[Werkopdracht A]
Leg in één tot drie zinnen uit waarom Noach volgens het fragment over de watervloed met zijn gezin aan boord ging.
[Werkopdracht B]
Herhaal alsjeblieft letterlijk een stuk uit het fragment over de watervloed: begin bij de woorden met "6Toen de watervloed" en stop na "over de aarde.".

#### Tekstfragment ####

6Toen de watervloed over de aarde kwam, was Noach zeshonderd jaar. 7Om aan de dreigende watervloed te ontkomen, ging Noach met zijn zonen, zijn vrouw en zijn schoondochters aan boord. 8Van alle dieren, reine en onreine, ook van de vogels en de kleine dieren, 9kwamen steeds een mannetje en een wijfje bij hem aan boord. Zo had God het Noach opgedragen. 10Zeven dagen later kwam de grote vloed over de aarde.
11In het jaar waarin Noach zeshonderd werd, op de zeventiende dag van de tweede maand, zocht het water onder de aarde zich met geweld een uitweg; alle bronnen stroomden over en de sluizen van de hemel openden zich. 12Toen regende het veertig dagen en veertig nachten lang op aarde. 13Diezelfde dag nog ging Noach met zijn zonen Sem, Cham en Jafet, zijn vrouw en zijn drie schoondochters aan boord. 14Met hen mee gingen allerlei dieren, wilde en tamme, grote en kleine, en ook de vogels, alles wat kon vliegen. 15Steeds kwam er één paar van alle levende wezens aan boord bij Noach, 16een mannetje en een wijfje, zoals God hem had opgedragen. Toen sloot de Heer de deur achter Noach.
17De watervloed kwam over de aarde, veertig dagen lang. Het water steeg, de boot begon vlot te raken. 18Nog verder steeg het, tot de boot op het water ronddreef. 19Hoger en hoger kwam het, tot zelfs de hoogste bergen door het water bedekt waren. 20Ten slotte stond het water ruim zeven meter boven de bergtoppen. 21Alles wat op aarde leefde, kwam om, vogels, tamme en wilde dieren, grote en kleine, en alle mensen. 22Alles wat op het land leefde stierf, alles wat adem had. 23Zo werden alle levende wezens van de aarde weggevaagd. Alleen Noach en zijn boot bleven gespaard. 24Het water bleef honderdvijftig dagen lang op hetzelfde hoge peil.

#### Ruwe gegevens ####

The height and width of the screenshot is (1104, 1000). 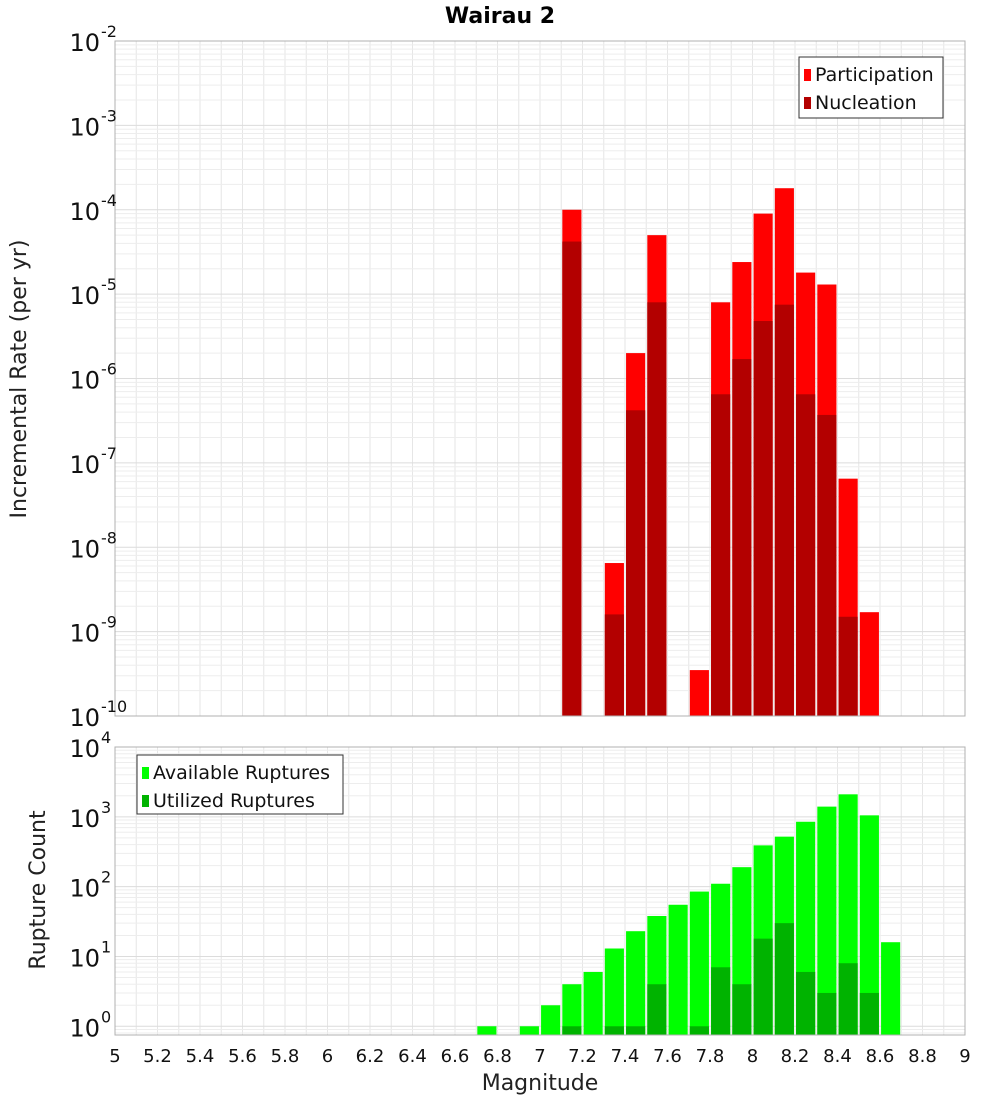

####

[Antwoorddeel A]
Noach ging met zijn zonen, zijn vrouw en zijn schoondochters aan boord om aan de dreigende watervloed te ontkomen.

[Antwoorddeel B]
6Toen de watervloed over de aarde kwam, was Noach zeshonderd jaar. 7Om aan de dreigende watervloed te ontkomen, ging Noach met zijn zonen, zijn vrouw en zijn schoondochters aan boord. 8Van alle dieren, reine en onreine, ook van de vogels en de kleine dieren, 9kwamen steeds een mannetje en een wijfje bij hem aan boord. Zo had God het Noach opgedragen. 10Zeven dagen later kwam de grote vloed over de aarde.